Corey: I was very careful in the exposition to refer to admissibility as a “minimal” property, which coincides with your claim that “admissibility was only ever meant to filter out certain “bad” estimators from consideration”! My argument is that, in addition to using the wrong definition of the MSE, admissibility should not be used as a minimal property for frequentist point estimators because it is bad at filtering out “bad” estimators. My example illustrates that point estimators do not come any worse than the crystalball estimator (which ignores the data completely and is also inconsistent), but admissibility did not “filter it out”! In that sense, admissibility is not a pertinent criterion for filtering out “bad” estimators because it allowed in the worst possible estimator but kicked out many consistent estimators. Indeed, consistency, not admissibility, is the pertinent minimal property for frequentist point estimators. As you know, there are many examples of admissible but inconsistent estimators in the statistics literature, including the famous James-Stein estimator.

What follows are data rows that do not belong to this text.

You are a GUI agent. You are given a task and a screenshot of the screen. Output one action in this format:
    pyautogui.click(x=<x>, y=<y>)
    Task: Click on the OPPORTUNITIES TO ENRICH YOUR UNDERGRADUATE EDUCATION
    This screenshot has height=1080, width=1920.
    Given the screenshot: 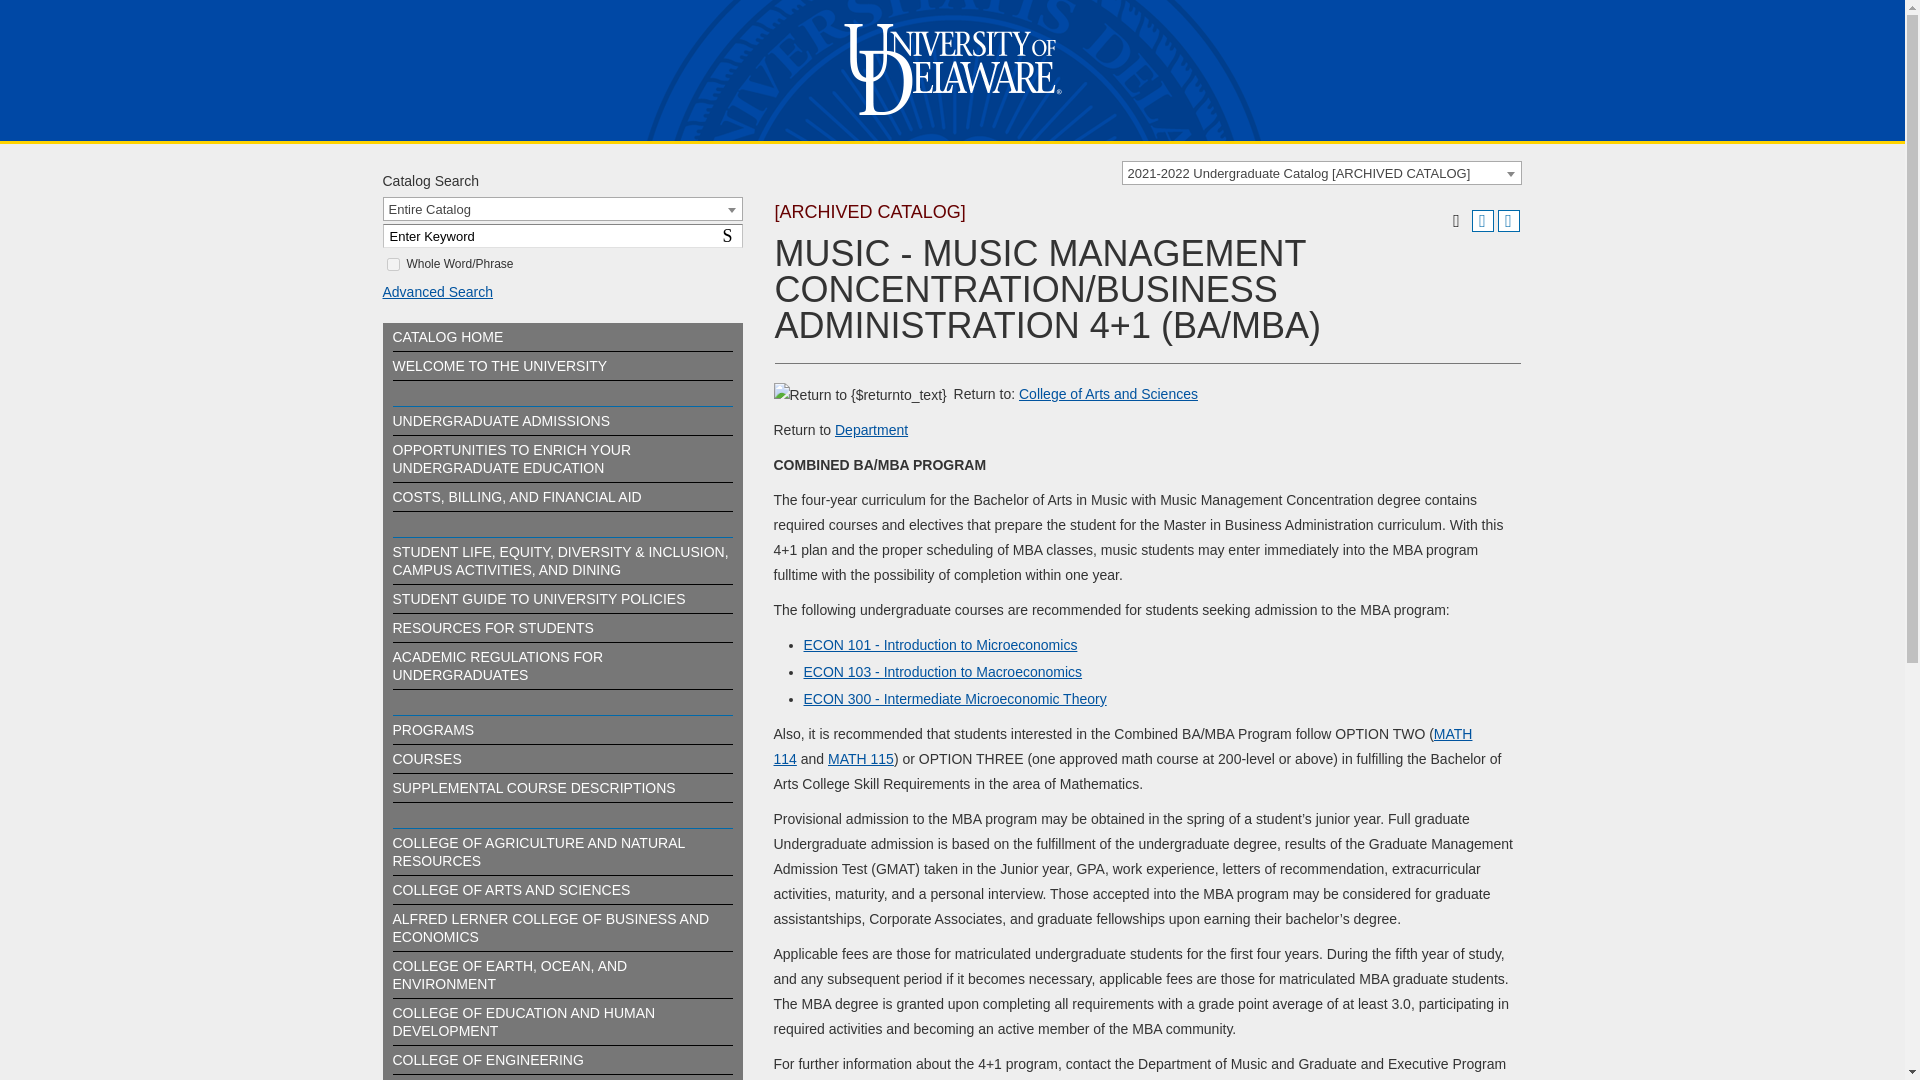 What is the action you would take?
    pyautogui.click(x=511, y=458)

Aris: I deny that admissibility is worse at filtering out “bad” estimators than consistency: consistency is a tail event, so there are literally an infinity of consistent estimators that are terrible for any practical sample size. My point: these kinds of objections aren’t worth crediting because they rest on uncharitable technicalities.
You seem to be overlooking the idea that we can ask for more than one “minimal” property. (The word “desideratum” does have a plural form!) Given two consistent estimators, one of which dominates the other with respect to “wrongly” defined MSE, are you *really* going to assert that there’s no reason to prefer the dominant one?
(There *is* literally an infinity. Yeesh.)
Aris: I’m not following your logic. If a criterion is meant to be necessary but not sufficient, the fact that it does not invalidate the crystal ball estimator does not make it not pertinent.
There’s no free lunch – unbiasedness comes at a cost with respect to the bias-variance tradeoff. By elevating unbiasedness and neglecting risk, it’s arguable that the emphasis on unbiased estimation has literally done more harm than good in statistical practice.
I think Larry W’s adage applies – “if we elevate lessons from toy examples into grand principles we will be led astray.”
Aris: A bit late, but I also want to correct the claim that the James-Stein estimator is inconsistent. The consistency or lack thereof of the estimator is a property of the way in which one assumes that the amount of data grows without bound. For concreteness, suppose that the data are an n-by-m matrix with the elements of each column sharing a mean parameter. Your claim of inconsistency rests on fixing n = 1 and letting m grow without bound, but of course no estimator is consistent under this assumption. If you allow n to grow without bound too, then consistency is recovered.